[Records for this exercise]

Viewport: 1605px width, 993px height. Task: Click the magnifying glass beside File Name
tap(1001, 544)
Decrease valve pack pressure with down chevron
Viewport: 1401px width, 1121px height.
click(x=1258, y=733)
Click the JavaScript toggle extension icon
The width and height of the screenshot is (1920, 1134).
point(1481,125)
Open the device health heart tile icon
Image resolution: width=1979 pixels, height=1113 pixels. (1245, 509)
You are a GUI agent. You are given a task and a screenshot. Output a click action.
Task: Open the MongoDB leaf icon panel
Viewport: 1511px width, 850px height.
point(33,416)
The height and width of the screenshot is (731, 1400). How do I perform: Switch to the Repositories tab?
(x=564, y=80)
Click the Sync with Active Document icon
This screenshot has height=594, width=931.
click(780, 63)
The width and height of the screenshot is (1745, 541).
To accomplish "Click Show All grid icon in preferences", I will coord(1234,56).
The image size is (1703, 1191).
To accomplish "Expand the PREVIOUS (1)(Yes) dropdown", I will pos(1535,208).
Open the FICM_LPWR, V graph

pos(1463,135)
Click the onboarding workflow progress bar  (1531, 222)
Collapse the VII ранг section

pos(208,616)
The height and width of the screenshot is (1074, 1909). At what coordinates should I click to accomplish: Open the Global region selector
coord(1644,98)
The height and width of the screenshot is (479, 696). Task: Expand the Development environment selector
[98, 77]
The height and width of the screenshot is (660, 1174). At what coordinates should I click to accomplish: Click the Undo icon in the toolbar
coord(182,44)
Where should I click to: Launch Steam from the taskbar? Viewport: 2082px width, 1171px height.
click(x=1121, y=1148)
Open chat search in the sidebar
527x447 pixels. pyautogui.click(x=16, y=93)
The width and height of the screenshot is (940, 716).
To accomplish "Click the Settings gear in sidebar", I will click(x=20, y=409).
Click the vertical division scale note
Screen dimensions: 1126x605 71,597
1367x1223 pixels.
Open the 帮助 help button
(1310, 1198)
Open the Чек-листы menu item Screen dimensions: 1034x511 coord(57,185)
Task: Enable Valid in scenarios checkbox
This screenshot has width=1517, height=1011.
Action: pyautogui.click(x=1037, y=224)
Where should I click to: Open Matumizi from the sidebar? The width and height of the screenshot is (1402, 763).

[/Records for this exercise]

Brief: Without leaving anything out, output all of the data above exactly.

Task output:
Viewport: 1605px width, 993px height. Task: Click the magnifying glass beside File Name
tap(1001, 544)
Decrease valve pack pressure with down chevron
Viewport: 1401px width, 1121px height.
click(x=1258, y=733)
Click the JavaScript toggle extension icon
The width and height of the screenshot is (1920, 1134).
point(1481,125)
Open the device health heart tile icon
Image resolution: width=1979 pixels, height=1113 pixels. (1245, 509)
You are a GUI agent. You are given a task and a screenshot. Output a click action.
Task: Open the MongoDB leaf icon panel
Viewport: 1511px width, 850px height.
point(33,416)
The height and width of the screenshot is (731, 1400). How do I perform: Switch to the Repositories tab?
(x=564, y=80)
Click the Sync with Active Document icon
This screenshot has height=594, width=931.
click(780, 63)
The width and height of the screenshot is (1745, 541).
To accomplish "Click Show All grid icon in preferences", I will coord(1234,56).
The image size is (1703, 1191).
To accomplish "Expand the PREVIOUS (1)(Yes) dropdown", I will pos(1535,208).
Open the FICM_LPWR, V graph

pos(1463,135)
Click the onboarding workflow progress bar  (1531, 222)
Collapse the VII ранг section

pos(208,616)
The height and width of the screenshot is (1074, 1909). At what coordinates should I click to accomplish: Open the Global region selector
coord(1644,98)
The height and width of the screenshot is (479, 696). Task: Expand the Development environment selector
[98, 77]
The height and width of the screenshot is (660, 1174). At what coordinates should I click to accomplish: Click the Undo icon in the toolbar
coord(182,44)
Where should I click to: Launch Steam from the taskbar? Viewport: 2082px width, 1171px height.
click(x=1121, y=1148)
Open chat search in the sidebar
527x447 pixels. pyautogui.click(x=16, y=93)
The width and height of the screenshot is (940, 716).
To accomplish "Click the Settings gear in sidebar", I will click(x=20, y=409).
Click the vertical division scale note
Screen dimensions: 1126x605 71,597
1367x1223 pixels.
Open the 帮助 help button
(1310, 1198)
Open the Чек-листы menu item Screen dimensions: 1034x511 coord(57,185)
Task: Enable Valid in scenarios checkbox
This screenshot has width=1517, height=1011.
Action: pyautogui.click(x=1037, y=224)
Where should I click to: Open Matumizi from the sidebar? The width and height of the screenshot is (1402, 763).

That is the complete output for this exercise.